Shutting down large industrial centres across China at the start of the pandemic had a big impact on the country's economy. The production and sale of electric vehicles slowed right down, but the market recovered to end the year with a 12% growth in EV sales. There were modest gains in the USA, Japan and other regions, but nowhere near the growth seen in Europe. As a variety of rebates kicked in, so new cost-cutting technologies came into the market and the major manufacturers began to launch their coolest models. WhichEV looks at how much growth Europe managed and what it means to the future of transport across the continent.
Roll the clock back to 2010 and the global volume of electric consumer vehicles being sold was close to zero. The total number of plug-in EVs sold in 2020 was over 3.2 million. By any stretch of the imagination, that's some serious growth, but for a full electric future that number will need to increase by another factor of 20 – based on annual car sales of 60-70 million in recent years.
While the fossil fuelled sector suffered badly during lockdown, electric vehicles managed a global increase from 2.26 million to 3.24 million, creating a welcome boost in income for many in the car trade. It will take a few more years for the effects to be felt through to the second hand market, but this increase will help fuel the used car trade.
Back in January, we covered a report from Zap-Map which concluded that only 1% of drivers who try an EV would consider going back to petrol or diesel. The increase in new EV sales – whether that's for personal of business use – is constantly pushing the whole market toward a unit shipment tipping point from which combustion engine will never recover.
The USA lags behind other markets with a 4% year on year increase in EV sales Vs a 15% overall drop in auto sales for the same period.

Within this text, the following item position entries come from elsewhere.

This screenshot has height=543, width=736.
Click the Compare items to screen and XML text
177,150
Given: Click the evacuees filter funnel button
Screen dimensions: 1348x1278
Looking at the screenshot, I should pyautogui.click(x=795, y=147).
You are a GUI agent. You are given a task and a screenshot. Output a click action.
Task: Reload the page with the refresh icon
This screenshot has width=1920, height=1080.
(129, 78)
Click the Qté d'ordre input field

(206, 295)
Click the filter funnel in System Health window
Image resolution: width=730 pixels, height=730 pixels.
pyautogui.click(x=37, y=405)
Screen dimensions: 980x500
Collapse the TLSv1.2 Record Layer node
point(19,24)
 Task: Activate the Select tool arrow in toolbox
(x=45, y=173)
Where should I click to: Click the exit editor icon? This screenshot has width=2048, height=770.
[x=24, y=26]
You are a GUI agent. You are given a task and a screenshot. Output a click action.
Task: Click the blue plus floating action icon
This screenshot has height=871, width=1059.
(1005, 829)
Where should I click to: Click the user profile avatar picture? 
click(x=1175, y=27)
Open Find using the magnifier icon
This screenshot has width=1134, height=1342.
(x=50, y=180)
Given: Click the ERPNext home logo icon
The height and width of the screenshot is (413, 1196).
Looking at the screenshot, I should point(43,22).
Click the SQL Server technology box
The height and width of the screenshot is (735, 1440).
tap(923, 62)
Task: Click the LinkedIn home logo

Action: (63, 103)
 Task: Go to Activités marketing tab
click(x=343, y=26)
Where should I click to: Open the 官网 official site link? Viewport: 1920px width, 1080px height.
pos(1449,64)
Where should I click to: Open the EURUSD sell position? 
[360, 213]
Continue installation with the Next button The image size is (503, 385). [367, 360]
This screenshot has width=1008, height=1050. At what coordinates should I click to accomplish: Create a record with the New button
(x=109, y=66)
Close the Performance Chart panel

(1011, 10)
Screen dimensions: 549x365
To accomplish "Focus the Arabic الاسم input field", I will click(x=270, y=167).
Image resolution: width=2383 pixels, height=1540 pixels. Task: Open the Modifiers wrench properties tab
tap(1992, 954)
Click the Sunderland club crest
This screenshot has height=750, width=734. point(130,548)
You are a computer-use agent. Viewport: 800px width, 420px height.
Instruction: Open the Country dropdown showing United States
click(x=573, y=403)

As far as Europe is concerned, the VW/Audi group's move toward electrification has meant that Germany is now a leader, with close to 400,000 EVs sold in 2020. The UK saw close to 200,000 EV sales and we saw similar numbers for France.
The ID.3 has started 2021 as the top seller in Germany, easily displacing Tesla. In fact, Tesla disappeared from Germany's Top 5 best sellers list completely – in the face of stiff competition from Smart, Renault, Hyundai and BMW.
We anticipate the opening of Gigafactory 4 in Berlin will even up the competitive landscape for Tesla and the possibility of a new Musk model for less than €25,000 will see a new wave of value for consumers.
While the UK government looks to actively encourage more manufacturing in the UK, regardless of where that brand is located, Japan might need to play economic defence if its local makers continue to push for a hydrogen-based future.
For now, Europe represents the largest growth opportunity for any electric company, which will – in turn – provide the political and economic pressure necessary for the various local grids to be refurbished. Light commercial vehicles will add to this positive pressure.